Nasib AR Napi Lapas Tanjung Raja OI yang Live FB di Penjara, Remisi Dicabut, Batal Bebas Tahun Depan
Welly Hadinata July 08, 2026 04:27 PM

SRIPOKU.COM, INDRALAYA – Lembaga Pemasyarakatan (Lapas) Kelas IIA Tanjung Raja, Kabupaten Ogan Ilir, Sumatera Selatan, mencabut hak remisi dan hak integrasi seorang warga binaan berinisial AR setelah terbukti melanggar aturan dengan menyimpan handphone di dalam lapas.

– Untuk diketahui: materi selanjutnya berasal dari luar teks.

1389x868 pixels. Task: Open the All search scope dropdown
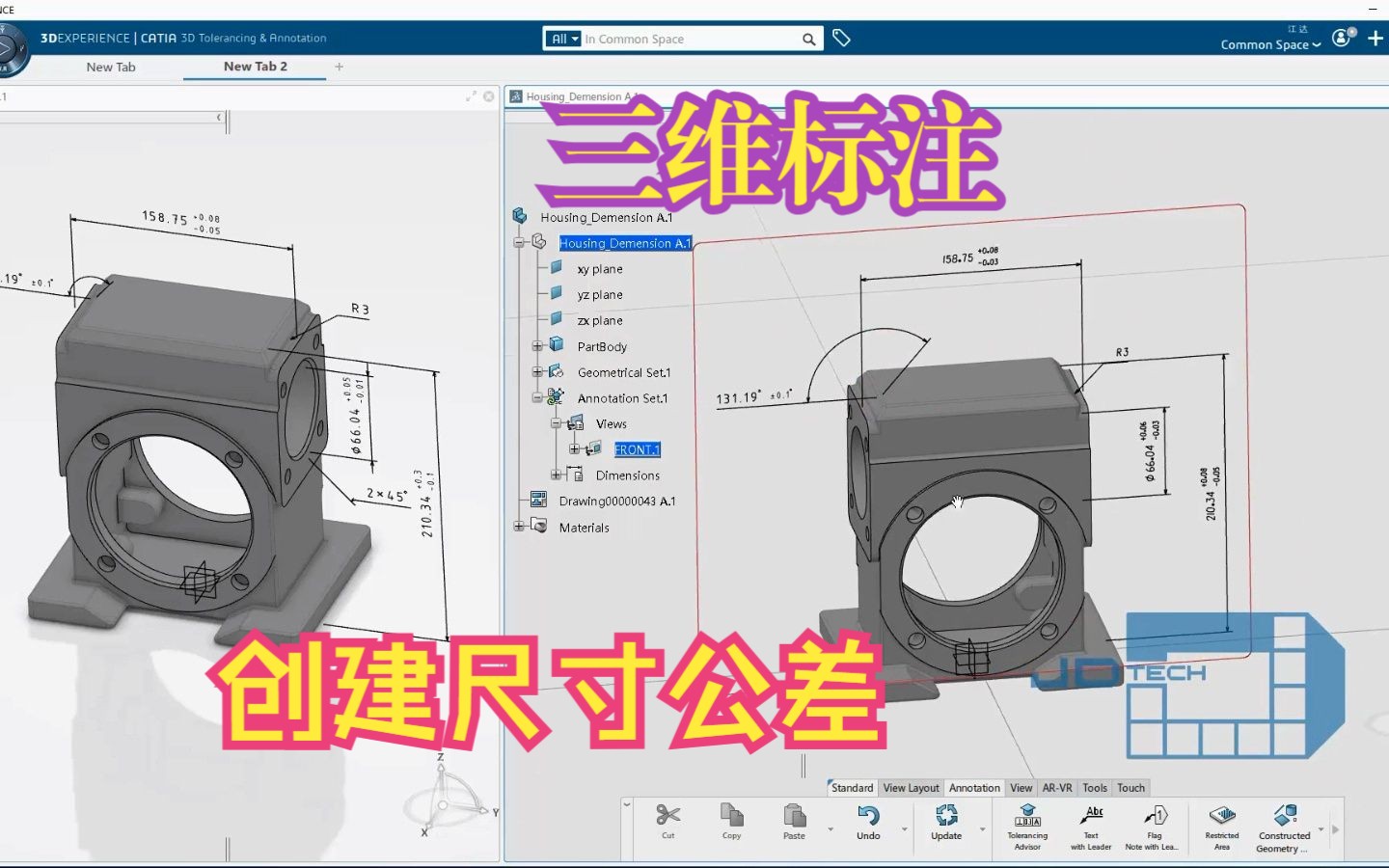562,39
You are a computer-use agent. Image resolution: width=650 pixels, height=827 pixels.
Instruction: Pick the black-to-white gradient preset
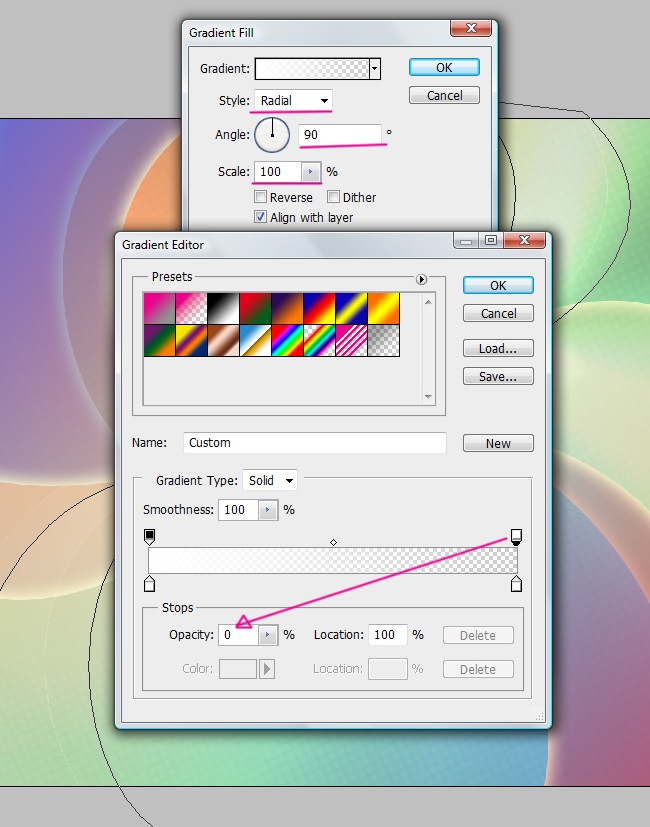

Di dalam lapas, AR dengan leluasa bermain media sosial yakni live facebook dengan menggunakan ponsel yang disimpannya.  

Kalapas Kelas IIA Tanjung Raja, Yhoga Aditya Ruswanto, mengatakan pencabutan hak tersebut merupakan sanksi atas pelanggaran yang dilakukan AR.

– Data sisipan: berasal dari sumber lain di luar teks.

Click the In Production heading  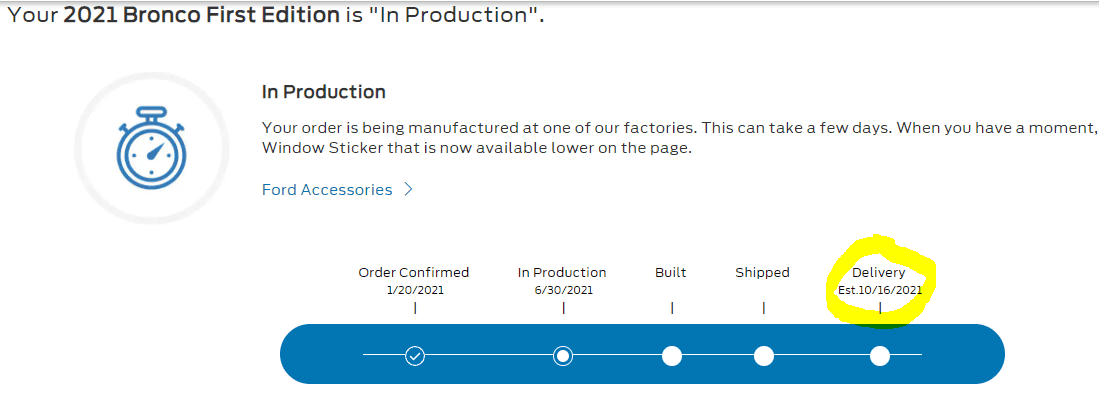324,92
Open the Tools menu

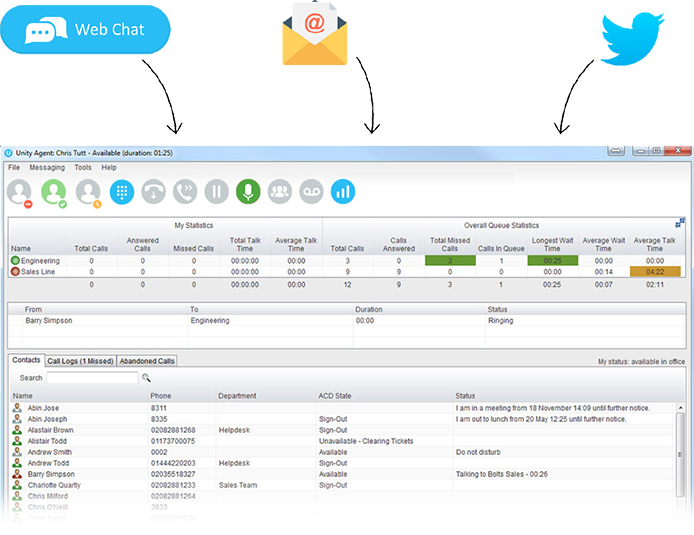coord(83,168)
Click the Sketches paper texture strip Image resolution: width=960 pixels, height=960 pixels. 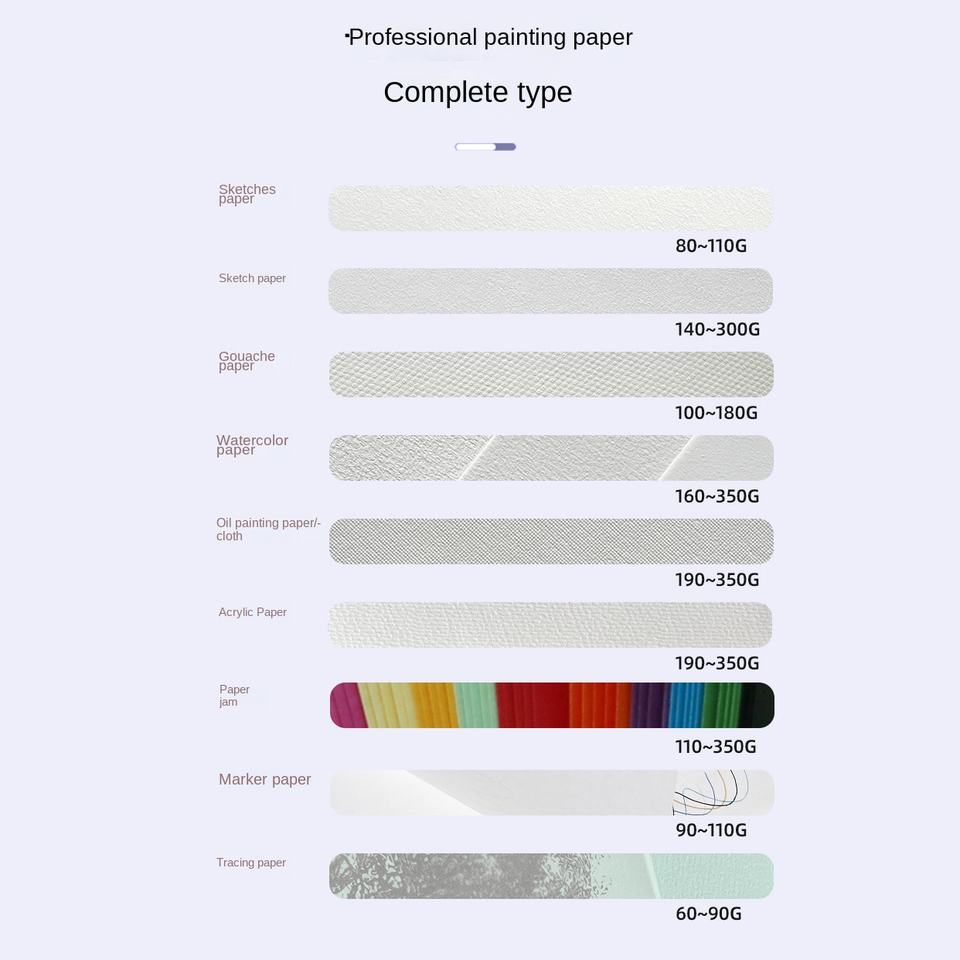point(550,208)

"Yang bersangkutan (AR) memang warga binaan Lapas Tanjung Raja. Atas pelanggaran yang dilakukan, maka hak remisi dan hak integrasinya dicabut," kata Yhoga kepada Sripoku.com, Rabu (8/7/2026).

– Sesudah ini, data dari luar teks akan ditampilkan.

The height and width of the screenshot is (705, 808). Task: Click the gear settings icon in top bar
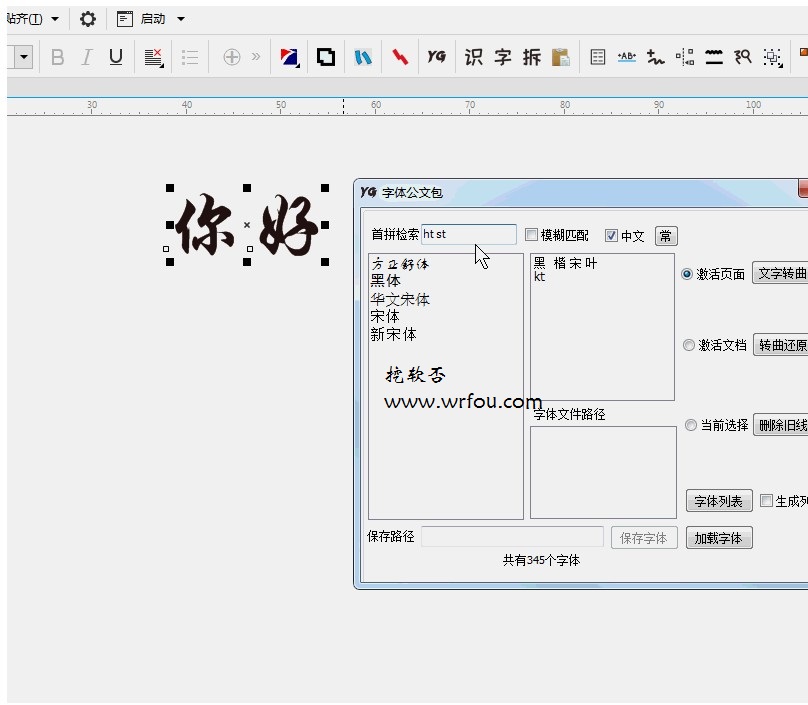(x=88, y=19)
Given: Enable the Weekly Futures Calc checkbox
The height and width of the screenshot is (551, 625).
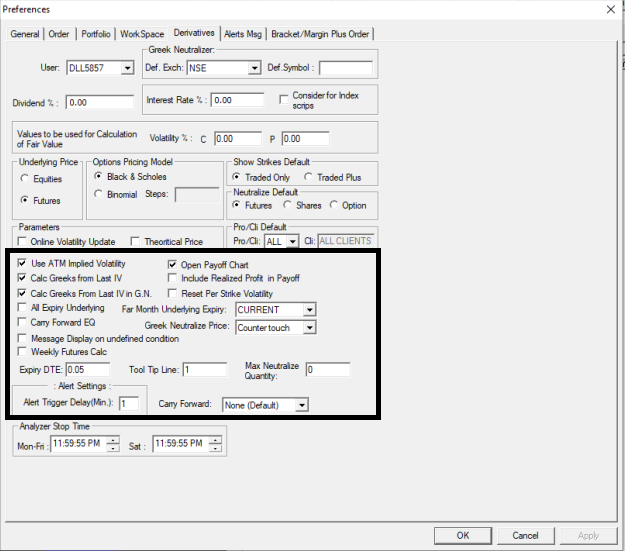Looking at the screenshot, I should point(22,352).
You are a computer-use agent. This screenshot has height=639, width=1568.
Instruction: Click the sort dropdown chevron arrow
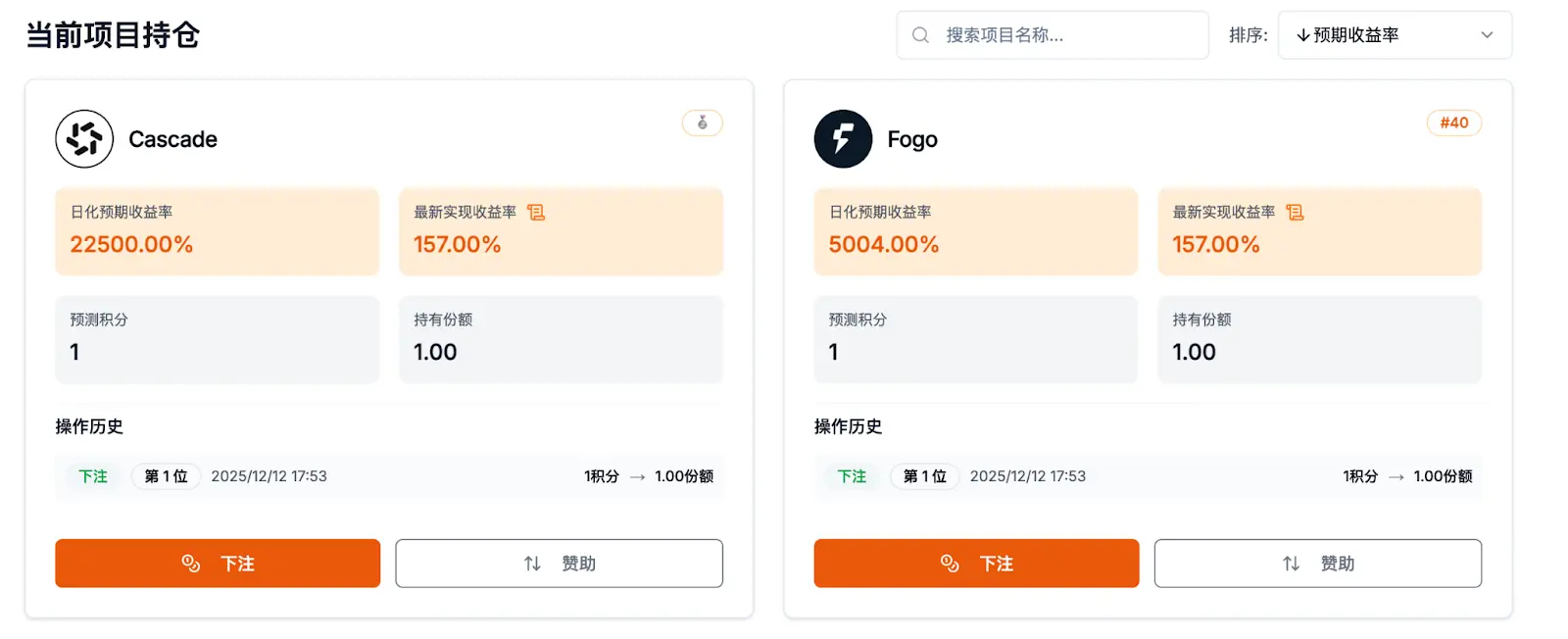1487,35
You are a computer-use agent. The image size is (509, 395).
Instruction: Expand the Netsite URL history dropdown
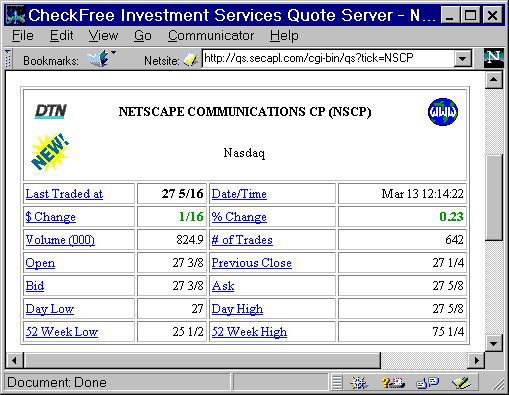pyautogui.click(x=462, y=59)
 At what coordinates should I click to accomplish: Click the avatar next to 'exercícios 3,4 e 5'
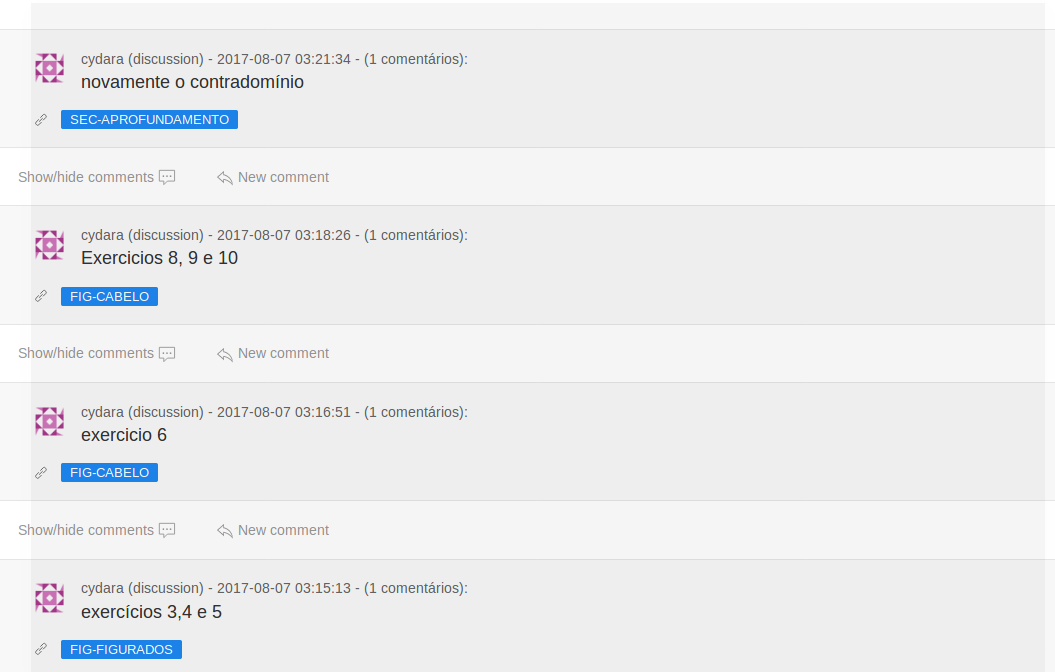(49, 598)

Yhoga menjelaskan, AR merupakan narapidana kasus narkotika yang divonis hukuman penjara selama lima tahun.

Sebelum melakukan pelanggaran, AR diperkirakan masih memiliki sisa masa pidana satu tahun dua bulan 10 hari dan dijadwalkan bebas pada 2027.

"Yang bersangkutan merupakan terpidana narkotika. Seharusnya masa tahanannya sisa satu tahun dua bulan dan 10 hari. Kalau tidak melanggar, harusnya bebas tahun depan," jelasnya.

Menurut Yhoga, sanksi tersebut diharapkan menjadi peringatan bagi seluruh warga binaan agar mematuhi aturan yang berlaku di dalam lapas.

Ia menegaskan, pihak lapas sejak awal telah melarang keras kepemilikan handphone oleh warga binaan.

"Dari awal sudah kami tegaskan bahwa handphone haram masuk ke lapas," tegasnya.